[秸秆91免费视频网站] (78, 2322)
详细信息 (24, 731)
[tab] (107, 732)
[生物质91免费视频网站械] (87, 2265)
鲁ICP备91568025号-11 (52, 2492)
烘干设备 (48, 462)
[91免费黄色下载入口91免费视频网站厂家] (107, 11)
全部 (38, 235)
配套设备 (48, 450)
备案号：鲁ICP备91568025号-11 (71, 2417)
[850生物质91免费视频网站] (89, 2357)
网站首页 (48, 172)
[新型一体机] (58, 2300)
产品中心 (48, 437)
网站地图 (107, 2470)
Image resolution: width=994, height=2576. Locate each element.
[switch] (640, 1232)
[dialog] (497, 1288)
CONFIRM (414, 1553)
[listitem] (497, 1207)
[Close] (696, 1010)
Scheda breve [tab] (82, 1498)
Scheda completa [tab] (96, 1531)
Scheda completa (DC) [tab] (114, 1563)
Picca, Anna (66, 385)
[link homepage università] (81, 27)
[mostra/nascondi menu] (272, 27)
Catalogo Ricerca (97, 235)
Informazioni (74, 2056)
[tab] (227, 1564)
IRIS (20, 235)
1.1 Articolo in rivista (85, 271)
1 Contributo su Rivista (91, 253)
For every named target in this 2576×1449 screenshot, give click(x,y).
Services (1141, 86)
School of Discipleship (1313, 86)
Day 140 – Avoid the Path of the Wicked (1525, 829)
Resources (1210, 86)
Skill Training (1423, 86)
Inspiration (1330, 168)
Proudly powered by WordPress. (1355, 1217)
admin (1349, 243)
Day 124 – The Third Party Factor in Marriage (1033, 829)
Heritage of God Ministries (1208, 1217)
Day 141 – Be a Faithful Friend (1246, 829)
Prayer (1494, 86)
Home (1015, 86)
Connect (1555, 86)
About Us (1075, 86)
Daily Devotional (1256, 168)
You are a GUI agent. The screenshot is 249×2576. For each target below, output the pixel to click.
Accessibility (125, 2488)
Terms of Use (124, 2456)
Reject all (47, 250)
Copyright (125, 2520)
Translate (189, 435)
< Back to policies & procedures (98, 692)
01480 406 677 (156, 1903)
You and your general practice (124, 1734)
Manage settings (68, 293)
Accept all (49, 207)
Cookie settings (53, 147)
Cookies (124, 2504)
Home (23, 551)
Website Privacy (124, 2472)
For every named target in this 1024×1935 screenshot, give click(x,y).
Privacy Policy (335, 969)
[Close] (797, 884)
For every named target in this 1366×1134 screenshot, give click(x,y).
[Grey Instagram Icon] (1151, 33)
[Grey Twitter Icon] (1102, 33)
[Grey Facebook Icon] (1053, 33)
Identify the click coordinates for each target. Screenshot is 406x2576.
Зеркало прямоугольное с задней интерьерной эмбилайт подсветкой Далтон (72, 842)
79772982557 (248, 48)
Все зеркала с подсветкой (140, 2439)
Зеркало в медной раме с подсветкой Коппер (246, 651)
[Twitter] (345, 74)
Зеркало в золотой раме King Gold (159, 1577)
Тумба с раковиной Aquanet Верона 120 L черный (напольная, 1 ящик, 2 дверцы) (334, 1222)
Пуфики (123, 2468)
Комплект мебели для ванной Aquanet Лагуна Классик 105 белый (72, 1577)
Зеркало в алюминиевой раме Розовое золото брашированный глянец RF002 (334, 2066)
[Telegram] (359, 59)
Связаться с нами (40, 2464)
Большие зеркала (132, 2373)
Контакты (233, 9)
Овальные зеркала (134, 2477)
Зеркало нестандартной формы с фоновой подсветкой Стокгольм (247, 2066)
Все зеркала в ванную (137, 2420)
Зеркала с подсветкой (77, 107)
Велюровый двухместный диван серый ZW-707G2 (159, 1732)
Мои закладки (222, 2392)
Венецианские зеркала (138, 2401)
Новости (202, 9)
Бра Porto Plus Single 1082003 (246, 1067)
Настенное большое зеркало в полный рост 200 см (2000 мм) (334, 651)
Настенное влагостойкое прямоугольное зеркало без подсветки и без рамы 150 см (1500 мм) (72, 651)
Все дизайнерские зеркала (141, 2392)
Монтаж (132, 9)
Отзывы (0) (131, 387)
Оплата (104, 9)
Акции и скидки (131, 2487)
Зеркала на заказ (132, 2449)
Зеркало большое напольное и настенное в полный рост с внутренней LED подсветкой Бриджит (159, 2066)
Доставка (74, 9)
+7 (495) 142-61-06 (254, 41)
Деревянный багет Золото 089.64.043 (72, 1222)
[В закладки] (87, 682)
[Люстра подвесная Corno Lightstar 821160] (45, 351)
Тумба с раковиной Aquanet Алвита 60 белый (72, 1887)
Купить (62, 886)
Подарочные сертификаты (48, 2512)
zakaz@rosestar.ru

· · · ·

- [WHAT YOU NEED TO DO]: Retype each entry exactly.

- [EXPECTED ANSWER]:
[秸秆91免费视频网站] (78, 2322)
详细信息 (24, 731)
[tab] (107, 732)
[生物质91免费视频网站械] (87, 2265)
鲁ICP备91568025号-11 (52, 2492)
烘干设备 (48, 462)
[91免费黄色下载入口91免费视频网站厂家] (107, 11)
全部 (38, 235)
配套设备 (48, 450)
备案号：鲁ICP备91568025号-11 (71, 2417)
[850生物质91免费视频网站] (89, 2357)
网站首页 (48, 172)
[新型一体机] (58, 2300)
产品中心 (48, 437)
网站地图 (107, 2470)
Image resolution: width=994, height=2576. Locate each element.
[switch] (640, 1232)
[dialog] (497, 1288)
CONFIRM (414, 1553)
[listitem] (497, 1207)
[Close] (696, 1010)
Scheda breve [tab] (82, 1498)
Scheda completa [tab] (96, 1531)
Scheda completa (DC) [tab] (114, 1563)
Picca, Anna (66, 385)
[link homepage università] (81, 27)
[mostra/nascondi menu] (272, 27)
Catalogo Ricerca (97, 235)
Informazioni (74, 2056)
[tab] (227, 1564)
IRIS (20, 235)
1.1 Articolo in rivista (85, 271)
1 Contributo su Rivista (91, 253)
For every named target in this 2576×1449 screenshot, give click(x,y).
Services (1141, 86)
School of Discipleship (1313, 86)
Day 140 – Avoid the Path of the Wicked (1525, 829)
Resources (1210, 86)
Skill Training (1423, 86)
Inspiration (1330, 168)
Proudly powered by WordPress. (1355, 1217)
admin (1349, 243)
Day 124 – The Third Party Factor in Marriage (1033, 829)
Heritage of God Ministries (1208, 1217)
Day 141 – Be a Faithful Friend (1246, 829)
Prayer (1494, 86)
Home (1015, 86)
Connect (1555, 86)
About Us (1075, 86)
Daily Devotional (1256, 168)
You are a GUI agent. The screenshot is 249×2576. For each target below, output the pixel to click.
Accessibility (125, 2488)
Terms of Use (124, 2456)
Reject all (47, 250)
Copyright (125, 2520)
Translate (189, 435)
< Back to policies & procedures (98, 692)
01480 406 677 (156, 1903)
You and your general practice (124, 1734)
Manage settings (68, 293)
Accept all (49, 207)
Cookie settings (53, 147)
Cookies (124, 2504)
Home (23, 551)
Website Privacy (124, 2472)
For every named target in this 1024×1935 screenshot, give click(x,y).
Privacy Policy (335, 969)
[Close] (797, 884)
For every named target in this 1366×1134 screenshot, give click(x,y).
[Grey Instagram Icon] (1151, 33)
[Grey Twitter Icon] (1102, 33)
[Grey Facebook Icon] (1053, 33)
Identify the click coordinates for each target. Screenshot is 406x2576.
Зеркало прямоугольное с задней интерьерной эмбилайт подсветкой Далтон (72, 842)
79772982557 (248, 48)
Все зеркала с подсветкой (140, 2439)
Зеркало в медной раме с подсветкой Коппер (246, 651)
[Twitter] (345, 74)
Зеркало в золотой раме King Gold (159, 1577)
Тумба с раковиной Aquanet Верона 120 L черный (напольная, 1 ящик, 2 дверцы) (334, 1222)
Пуфики (123, 2468)
Комплект мебели для ванной Aquanet Лагуна Классик 105 белый (72, 1577)
Зеркало в алюминиевой раме Розовое золото брашированный глянец RF002 (334, 2066)
[Telegram] (359, 59)
Связаться с нами (40, 2464)
Большие зеркала (132, 2373)
Контакты (233, 9)
Овальные зеркала (134, 2477)
Зеркало нестандартной формы с фоновой подсветкой Стокгольм (247, 2066)
Все зеркала в ванную (137, 2420)
Зеркала с подсветкой (77, 107)
Велюровый двухместный диван серый ZW-707G2 (159, 1732)
Мои закладки (222, 2392)
Венецианские зеркала (138, 2401)
Новости (202, 9)
Бра Porto Plus Single 1082003 (246, 1067)
Настенное большое зеркало в полный рост 200 см (2000 мм) (334, 651)
Настенное влагостойкое прямоугольное зеркало без подсветки и без рамы 150 см (1500 мм) (72, 651)
Все дизайнерские зеркала (141, 2392)
Монтаж (132, 9)
Отзывы (0) (131, 387)
Оплата (104, 9)
Акции и скидки (131, 2487)
Зеркала на заказ (132, 2449)
Зеркало большое напольное и настенное в полный рост с внутренней LED подсветкой Бриджит (159, 2066)
Доставка (74, 9)
+7 (495) 142-61-06 (254, 41)
Деревянный багет Золото 089.64.043 (72, 1222)
[В закладки] (87, 682)
[Люстра подвесная Corno Lightstar 821160] (45, 351)
Тумба с раковиной Aquanet Алвита 60 белый (72, 1887)
Купить (62, 886)
Подарочные сертификаты (48, 2512)
zakaz@rosestar.ru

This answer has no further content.